Lowtech demo is a demo written for the Apple ][+/e by Wiz of Imphobia during 2020 and 2021. Just download the WOZ file (see releases) and run it in your favourite emulator (right now, Mame and AppleWin will read it and emulate it correctly).
Watch it on YouTube :
Run it on yourself : WOZ disk image
I take the opportunity to thank all people who gave me time and information when I was asking questions as well as all of those who gave away the tools they wrote. Without that generosity I would have taken years to make that demo (which, for all practical situations, means no demo at all).
You'll need a real floppy disk (memcard, emulators, etc. don't have proper timings), a MockingBoard (or compatible) and 64KB of memory. You can just prepare a regular floppy with the released DSK image, there's no fancy sector format. An Apple 2e seems the best fit (that's where the demo was tested anyway, twice).

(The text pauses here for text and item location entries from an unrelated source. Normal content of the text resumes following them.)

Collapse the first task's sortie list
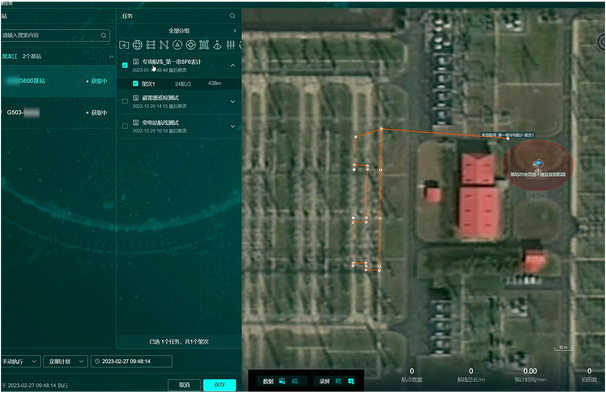The width and height of the screenshot is (606, 393). tap(233, 65)
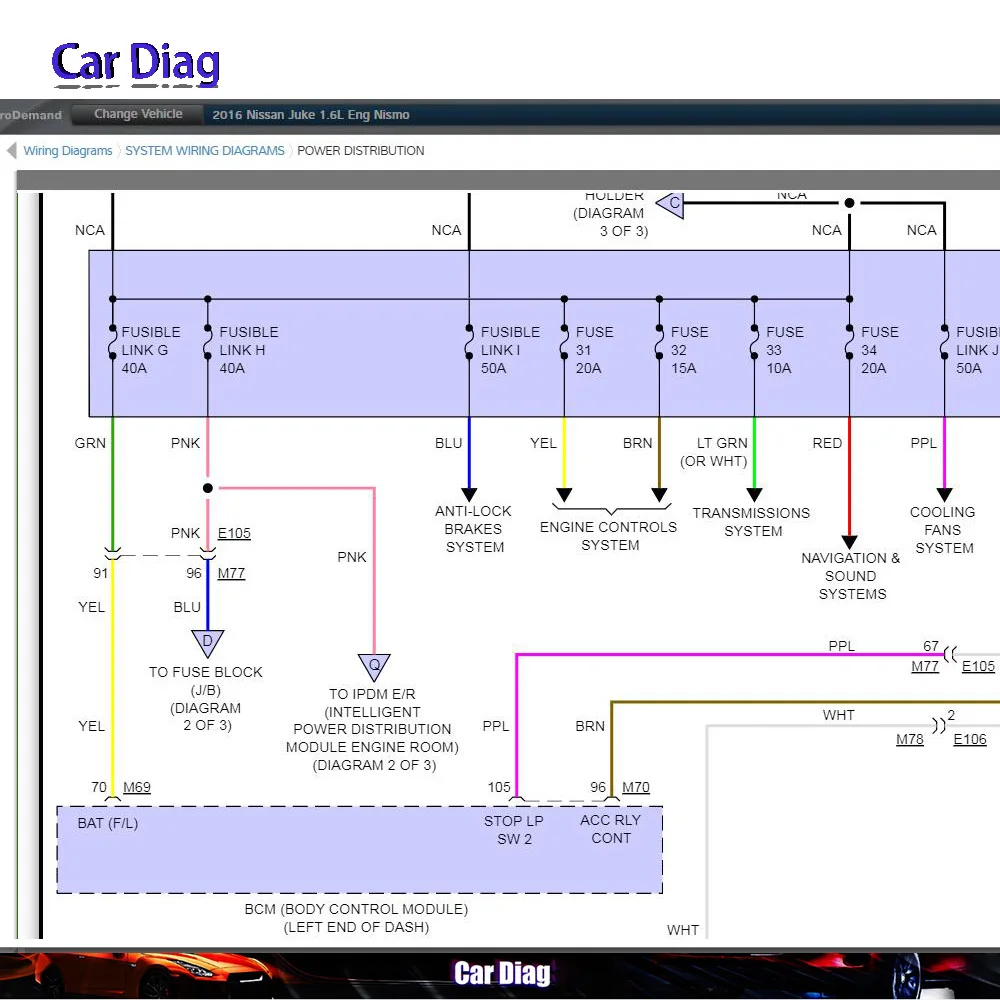Image resolution: width=1000 pixels, height=1000 pixels.
Task: Go to SYSTEM WIRING DIAGRAMS breadcrumb
Action: [x=205, y=151]
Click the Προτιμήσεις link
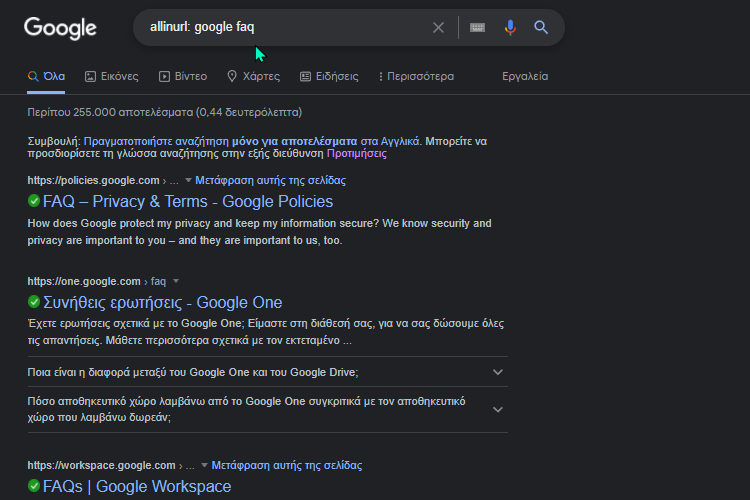 pyautogui.click(x=357, y=154)
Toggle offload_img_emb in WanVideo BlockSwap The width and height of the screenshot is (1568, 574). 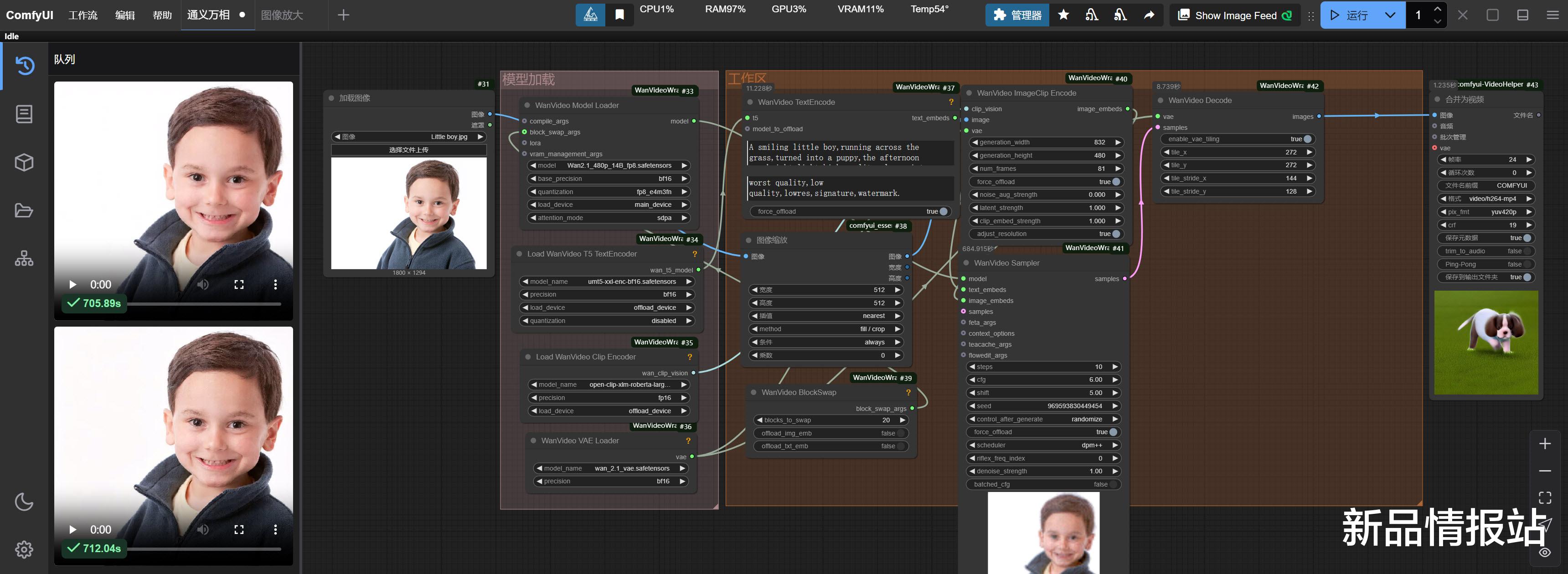901,434
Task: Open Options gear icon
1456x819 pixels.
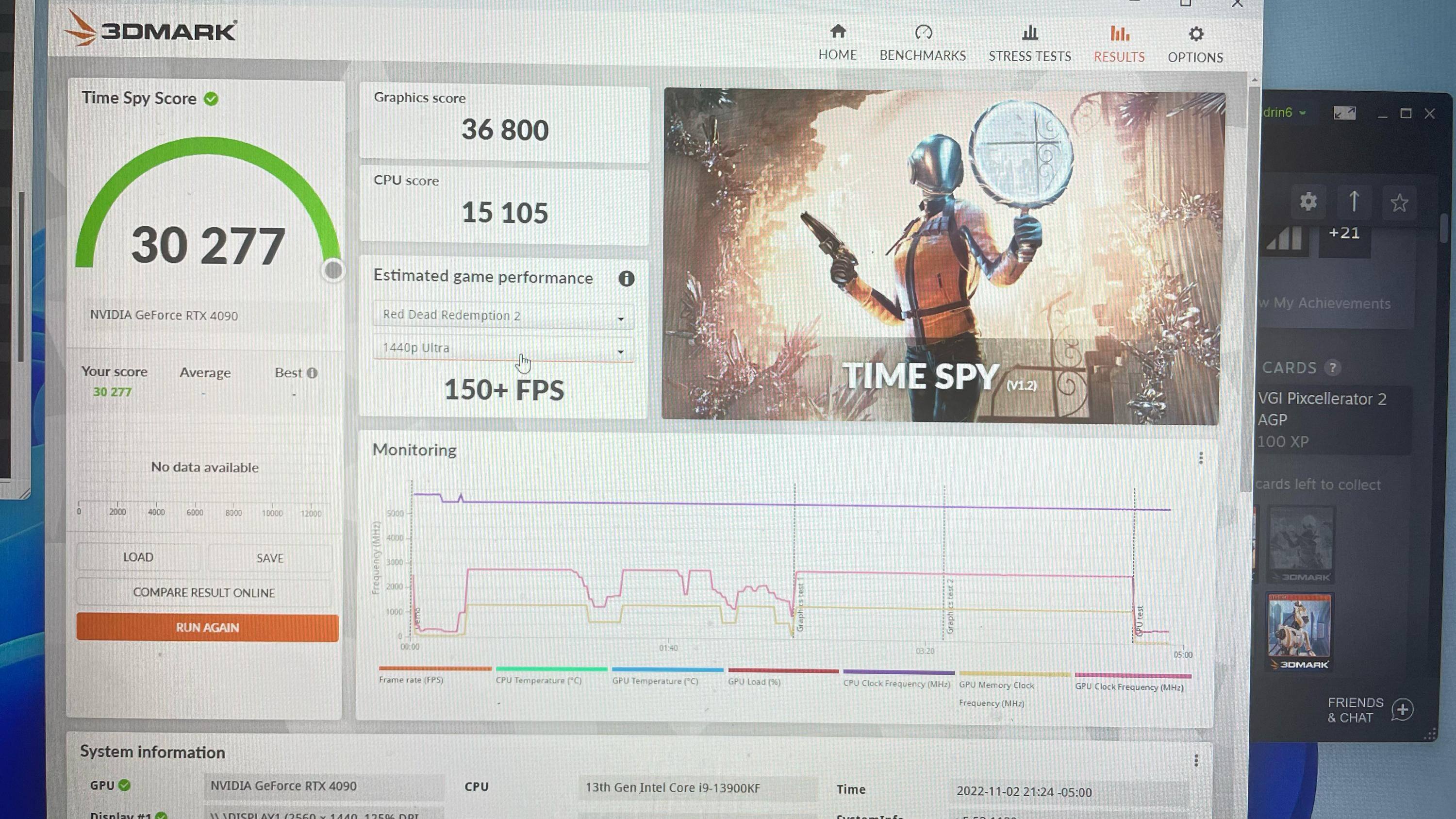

Below are some explanations of how Lowtech works. It might be interesting for the curious reader.
The big scroll at the beginning of the demo is just an application of delta drawing : I just draw and erase the part of the images that need it. The whole point is to be clever about what parts.
Beyond that, the optimisation relies on the fact that the logo is made of tiles. So, it reduces to a few very simple components. The code is quite optimized in that each tile is pre-ROLed and code for drawing/clearing it is generated for each of them. So lots of code generation.
One may have done better by observing that tiles are often surrounded by the same set of other tiles. So you could maybe draw several tiles at once, reducing the number of index lookups in the tile table as well a JSR/RTS needed to call the tile drawing code.
The disk I/O routine is probably the part I'm most proud of because without it that demo would not have been possible, especially the 3D part.
That routine allows the floppy disk to be read while music is playing. So the whole magic is to interleave music and disk I/O in a seamless way. That's very tricky to achieve and to this day I'm still not sure it is 100% optimized. As you may know, reading disk on the Apple ][ requires the CPU fulltime (because it reads nibble by nibble, so while you read, you can't draw, you can't play music, you certainly can't be interrupted by an IRQ). So the whole point is to make sure we start the reading when a sector is available and not too much before, else the CPU will spend time waiting for the sector to come below the read head.
Thanks to that disk I/O routine, I can load data while playing music and doing demo effects.
The sectors are read with a copy of RWTS code (thanks Apple :-)).
The 3D part is built upon something that has nothing to do with 3D, that is a disk I/O routine, see above.
Once we have a proper disk I/O, it is relatively easy to stream the 3D data out of the disk. The next step is to make sure we read the less possible so we can spend time drawing instead of streaming.
As you may now have guessed, the 3D is mostly precomputed. However, it's not easy and you'll see that it's quite involved.
The first piece of code that is needed is something to import data from Blender. I import the meshes as well as the camera transformations. A bit of algebra is needed here :-)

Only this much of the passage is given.